Kimlik siyasetinin aşılması için gereken, bunları üreten ve eşitsiz dağılan adaletsizliklerin aşılmasıdır. Kimlik siyasetinin açmazları onu yok saymayı gerektirmez. Aksine gündemsiz bıraktırmayı gerektirir. Ancak kimliksel farklılıklarının toplumsal düzeyde önemsizleşmesi bunların maddi zeminlerini kaydıracağı gibi önemsizleştirecektir de. Kuşkusuz kimlikleri görünmez kılmak mümkün değildir; ancak hayatın akışı içinde silikleştirmek mümkündür. Bu zaten tarihsel referansları da maziye ait kılacaktır. Elbette en sağlıklı siyasal zemin eşit, özgür ve haysiyetli vatandaşlardan oluşan kamusal alanın inşasından geçmektedir.

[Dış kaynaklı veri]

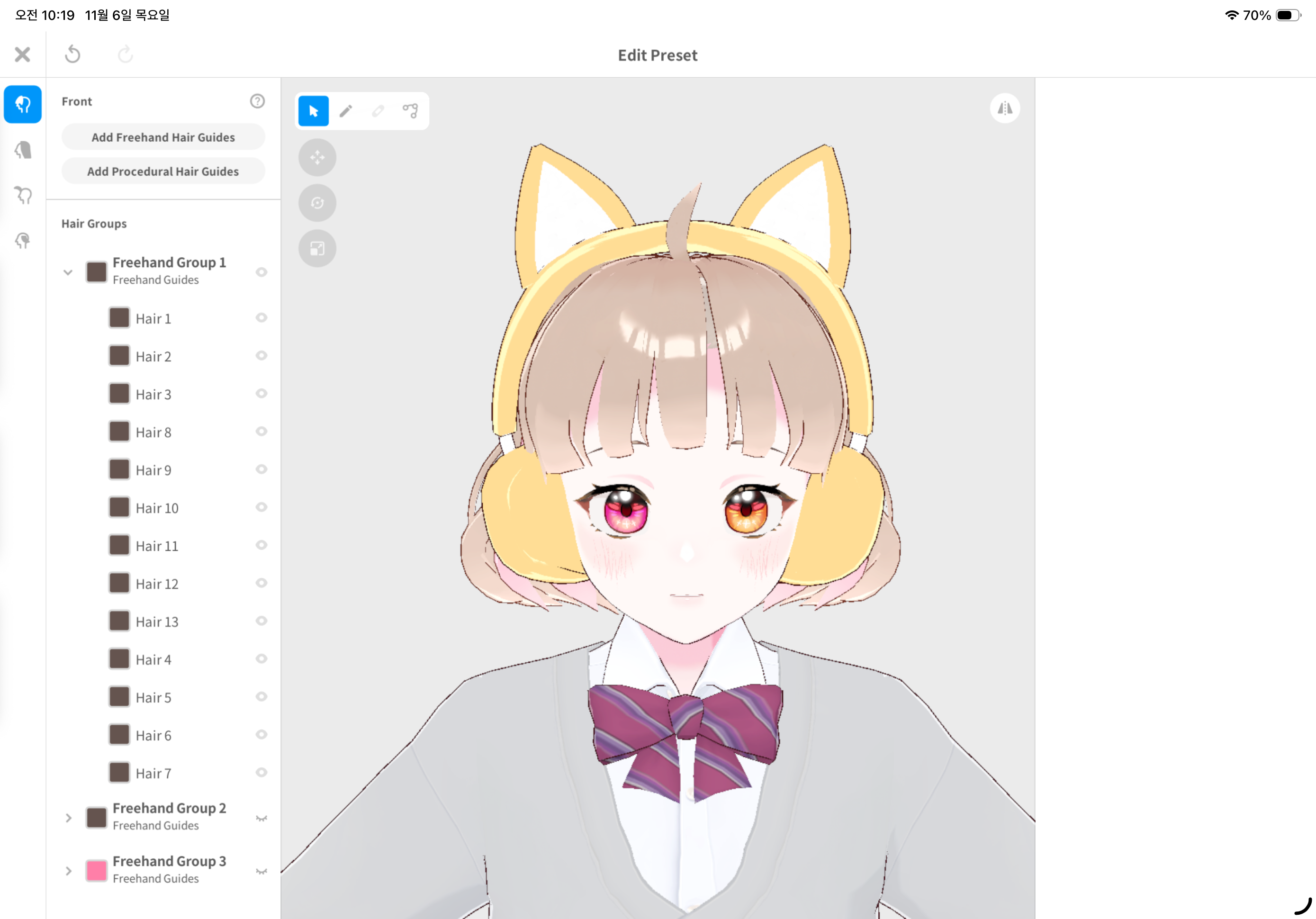This screenshot has width=1316, height=919.
Task: Click the scale gizmo button
Action: pos(317,248)
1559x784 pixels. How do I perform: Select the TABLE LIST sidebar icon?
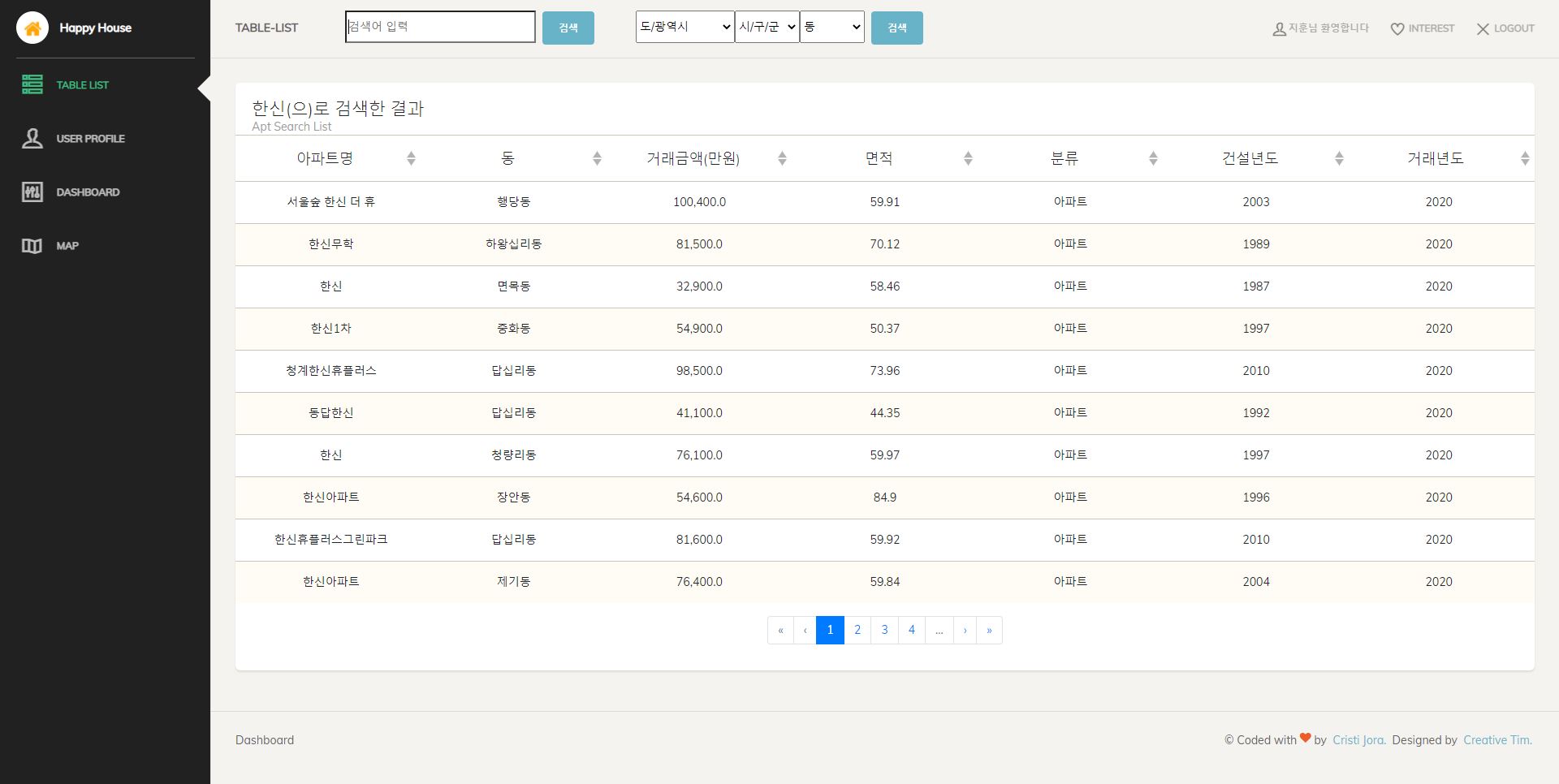click(32, 84)
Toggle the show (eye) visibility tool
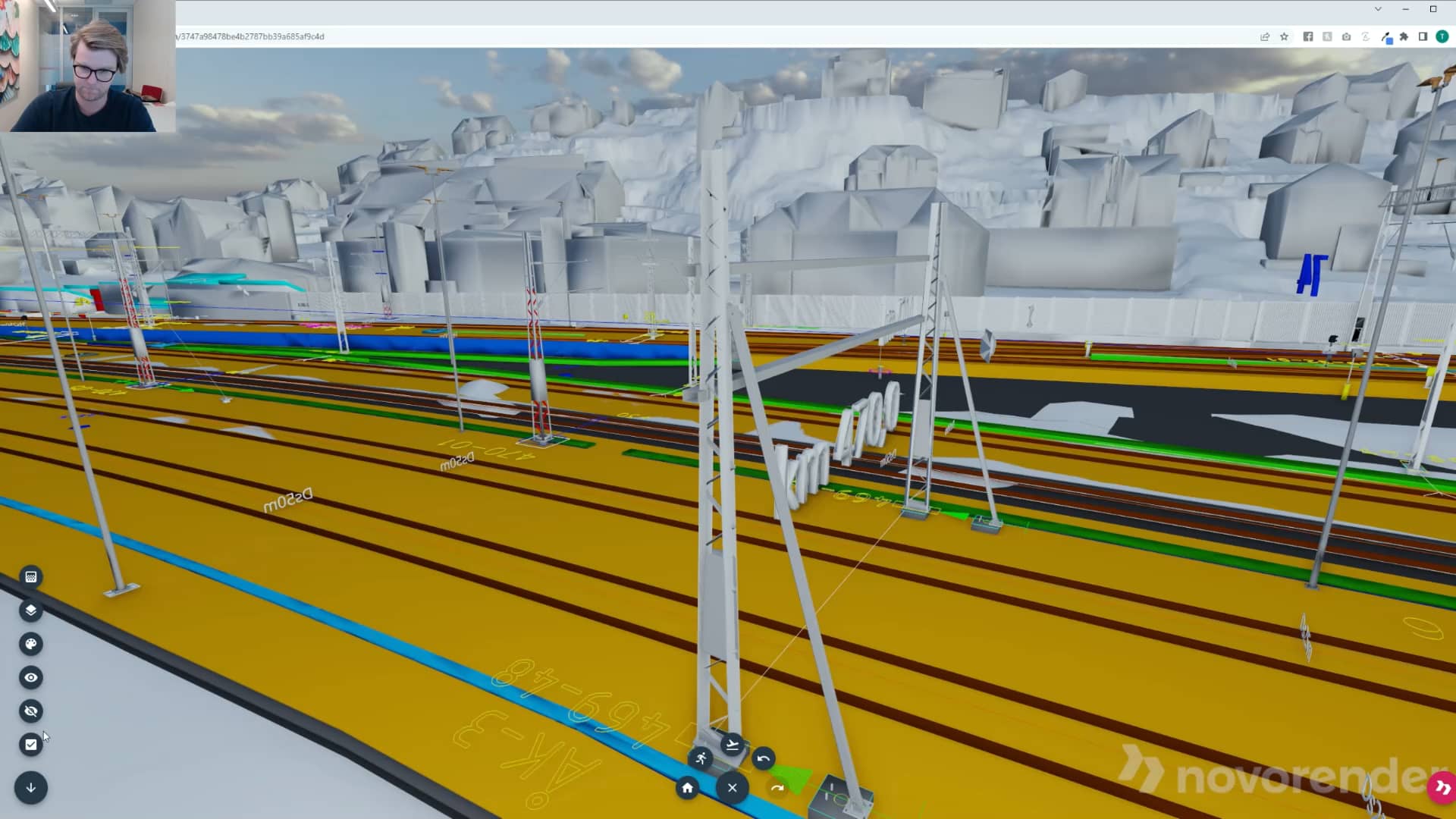The image size is (1456, 819). click(x=30, y=677)

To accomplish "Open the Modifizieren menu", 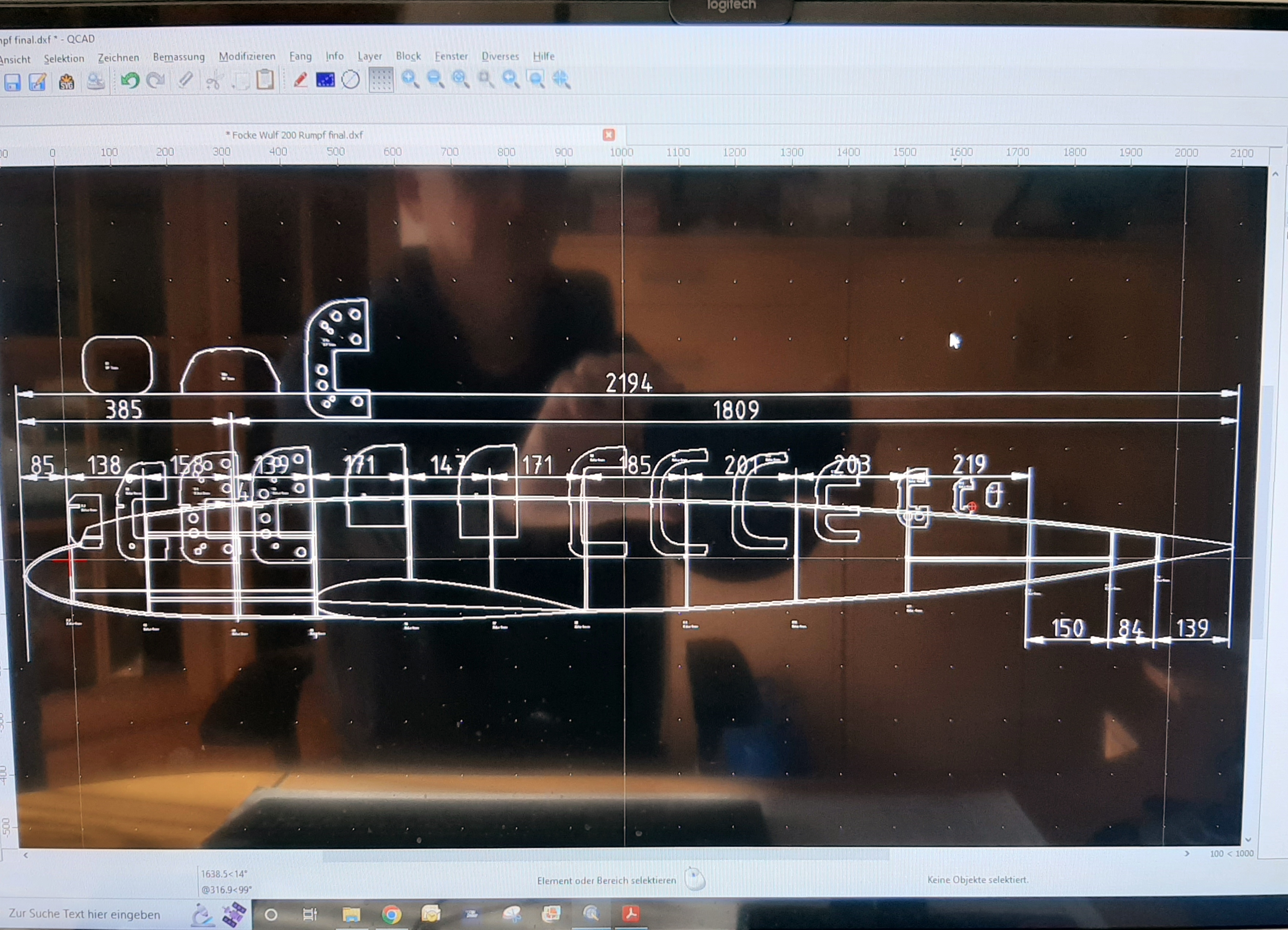I will coord(247,56).
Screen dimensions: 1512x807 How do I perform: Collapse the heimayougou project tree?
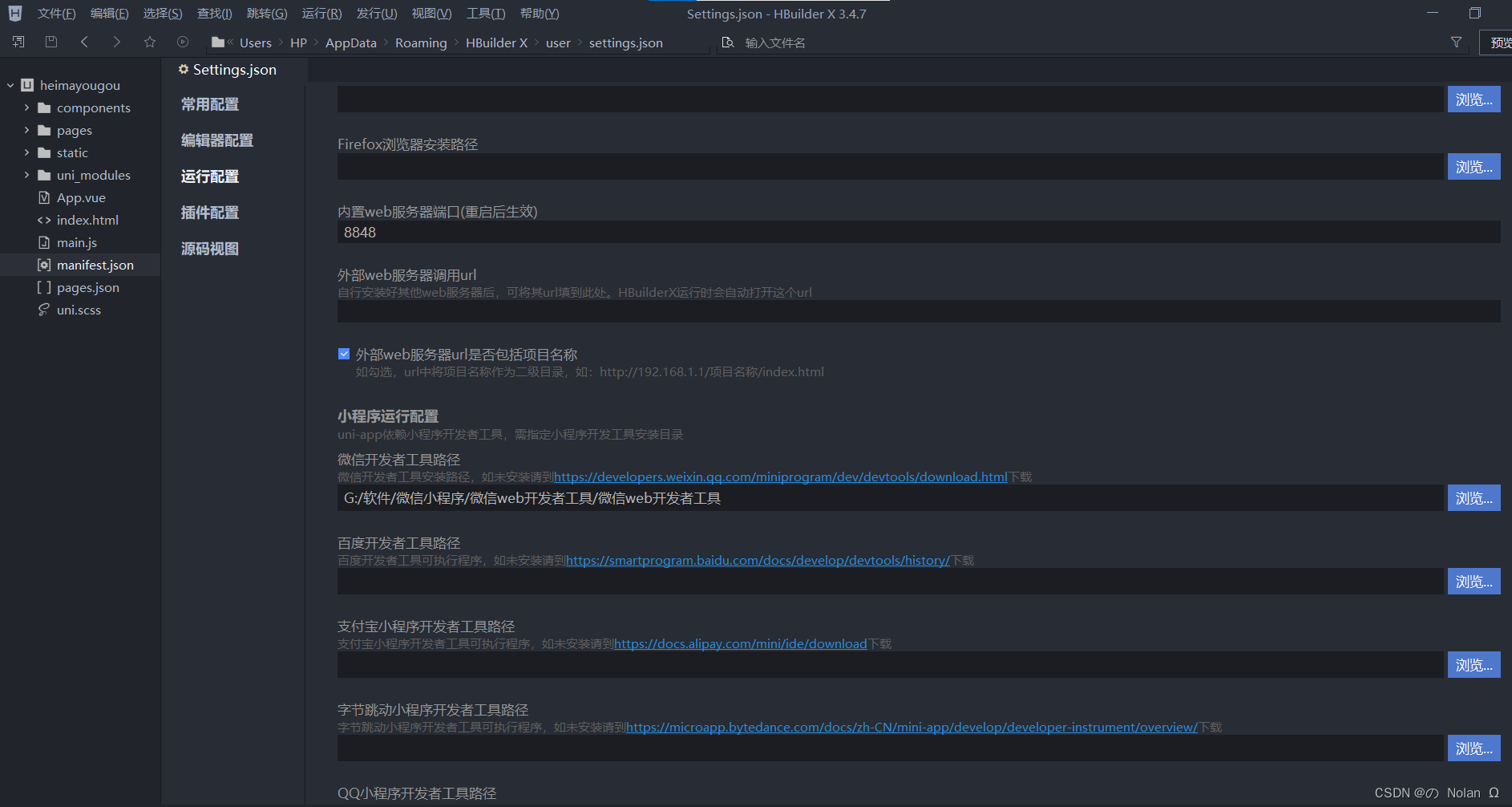tap(10, 85)
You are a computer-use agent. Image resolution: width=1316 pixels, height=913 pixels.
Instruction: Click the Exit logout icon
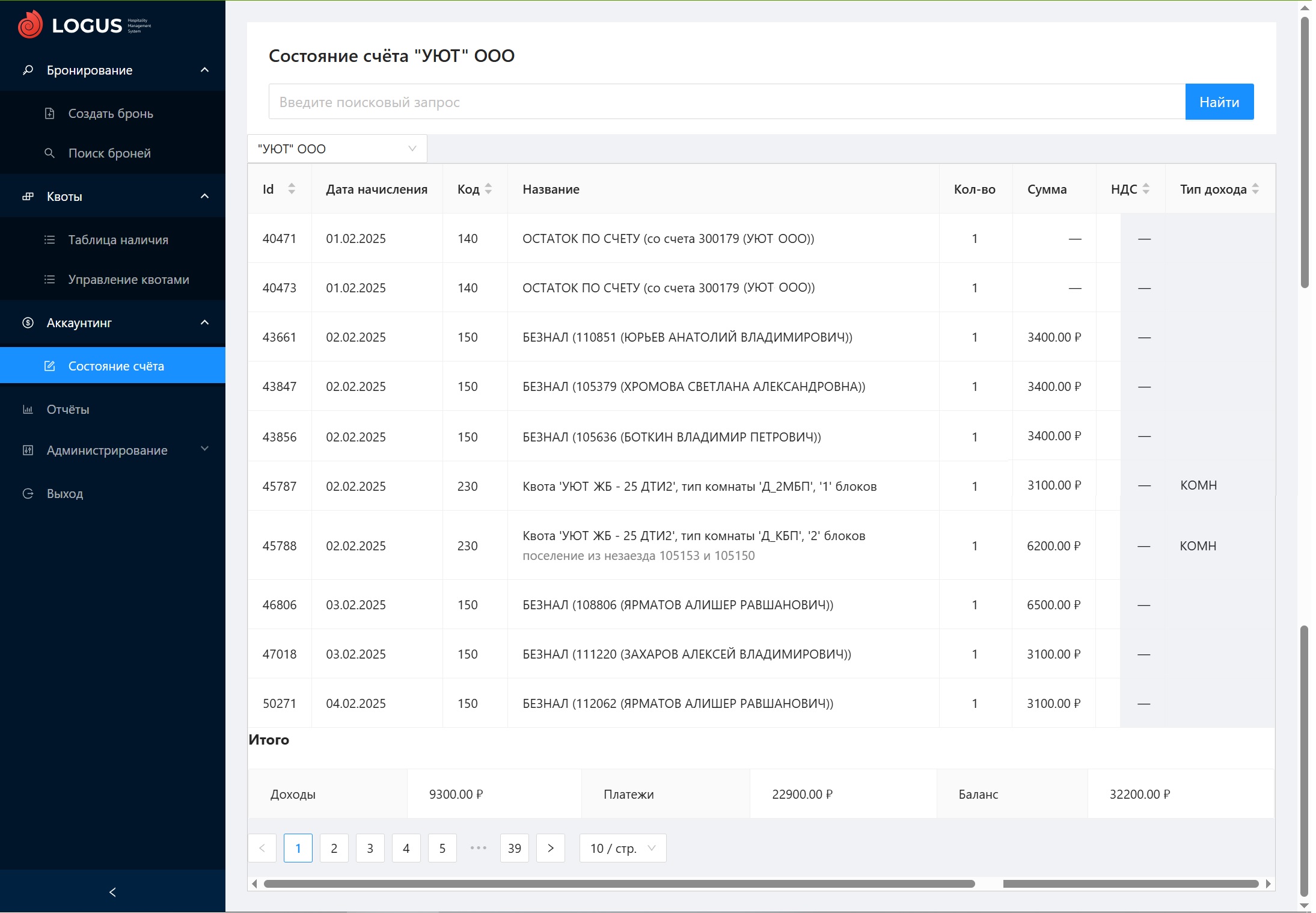(28, 494)
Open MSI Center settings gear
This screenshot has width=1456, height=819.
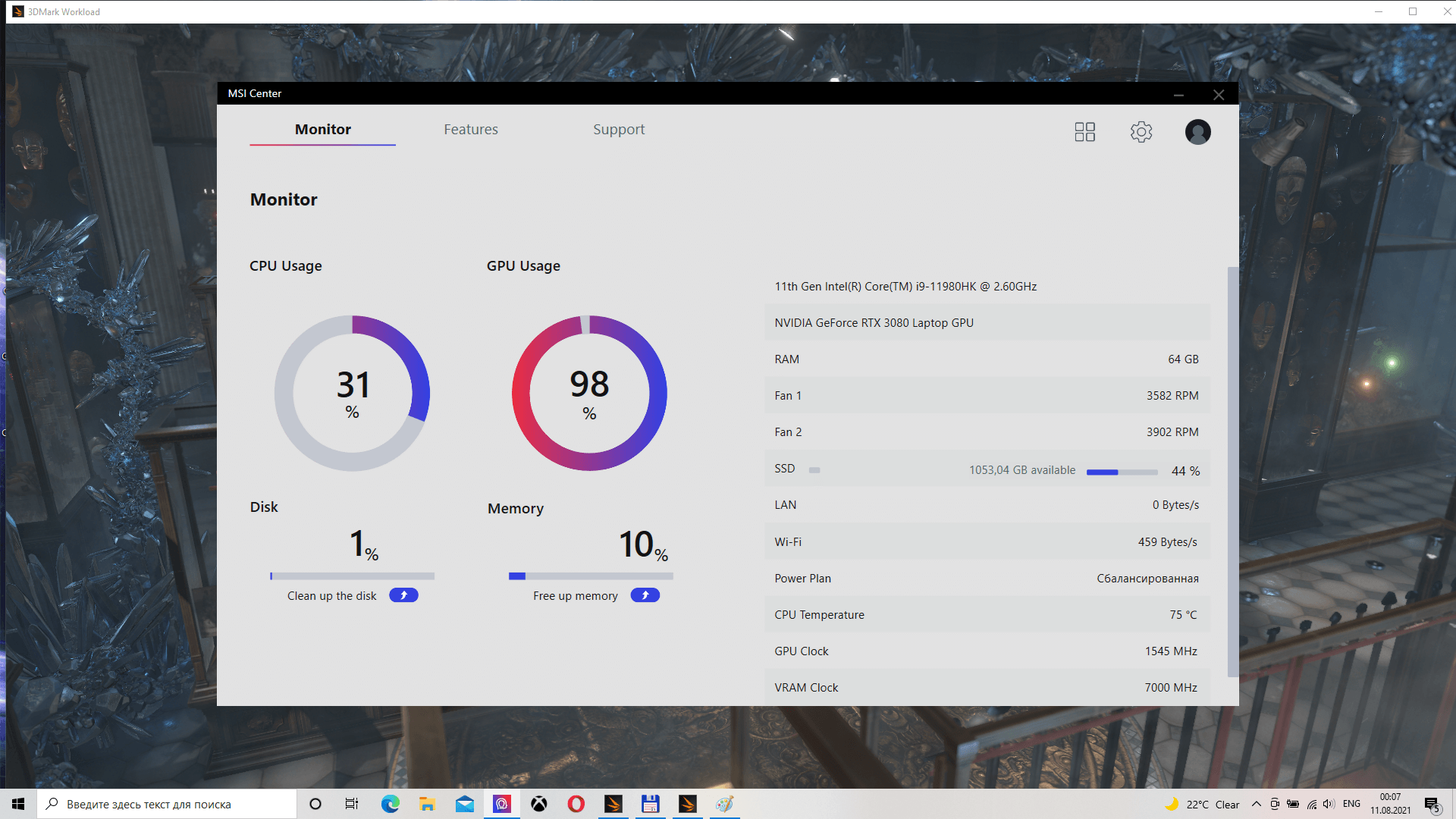1141,132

2022 Türkiye’sinde (woke’luk pasaportu görülen) LGBT+ vs. bir kenara, hiç kimse ana akım sosyal medyada dahi sesi duyulmayan Güneydoğu’da kol gezen olağan şiddet ortamında Kürtlerin eşit derecede mağdur olduğunu söyleyemez. Ölen, öldürülen, acı çektirilen insanlar sembollerden çok daha önemli, gerçek ve öncelikli olduğu gibi bu mağduriyetler sembollerde ve kimliklerde yoğunlaşmaktadır. Burada elbette yapılması gereken mağduriyet yarıştırmak değildir ancak konuşurken sözlerimizi bilmektir. Eşitsiz mağduriyetler sönümlendiğinde ya da en azından siyasi muhatapları mıy mıyının ötesinde bu yönde irade koyabildiğinde elbette yapılması gereken ortak gelecek inşasıdır. Gerçek bir eşitlikçi ideal ancak bu şekilde tesis edilebilir. Sembollerse bazen bu gibi yalın ve haşin gerçeklerin metaforlarıdır.